"One of the most delightful things about a garden is the anticipation it brings."

Monday, January 5, 2009

Calling all birds...

After almost 10 years in our home I've come to realize that winter is probably the best time to bird watch around our area of the Pacific Northwest.  During the coldest times of the season we see some of the most interesting types of birds coming to our yard for a drink or something to eat.   When our pond is frozen, and the waterfall is still going, seems to be when we see some unusual visitors.  This is when the Downy, Hairy and Pileated Woodpeckers come to our pine tree, as well as the Red Breasted Sapsuckers.  We seem to be getting more Rufous Hummingbirds than usual this winter, maybe it's all the snow we've had.  They were coming to the hardy fuchsia's up until a few weeks ago when the snow and freezing temps knocked off the last flowers.  I worry as I see them out in the cold weather, they are so small, I always wonder where they go at night to stay warm.  Our most usual birds though, right now, are the Junco's and Black-capped chickadees which hang out in the bare hydrangeas and flocks of Bushtits that hang from our suet feeder.  My daughter loves to count how many are hanging off at once.

::::::

* Work instructions:
(a) Render this sentence from the winter bird-watching post in French: "One of the most delightful things about a garden is the anticipation it brings."
(b) Carry on the winter bird-watching post in the same voice for a few more sentences, beginning right after its final sentence.
The lines that come next are separate material from the winter bird-watching post.

* Data extract:

::::::

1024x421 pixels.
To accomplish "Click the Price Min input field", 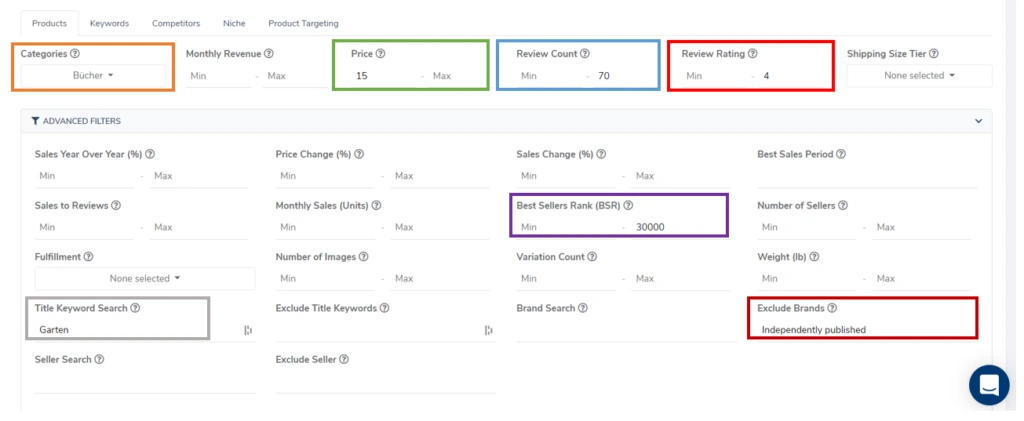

::::::

* Responses in order:
(a) L'une des choses les plus agréables dans un jardin, c'est l'attente qu'il suscite.

(b)
We have many types of feeders, baths and birdhouses and love to watch through the seasons as new species arrive or the chickadees start nesting in the birdhouse above the pond.
This is a house that my older daughter painted last year.
A bird bath that one of my sister's gave me years ago.  The chickadee's love it.
The squirrels and the Stellar Jay's usually fight it out at this feeder.  I gave up trying to chase the squirrels away many years ago.
This one I painted last summer and my husband put it up on a post for me.  I'm hoping it will have birds in it this spring!
A favorite with the chickadees, it's been up for about 7 or 8 years and has had at least one family of chickadees every spring except one when the yellow jackets took it over.  It is right above the pond and near a couple of feeders.  We can see it from our table and it's fun to see the birds flying in and out with nesting materials!
I've really enjoyed the book   Birds of Seattle and Puget Sound by Chris C. Fisher.  I keep it by the window and my daughters and I like to try and identify new birds we see.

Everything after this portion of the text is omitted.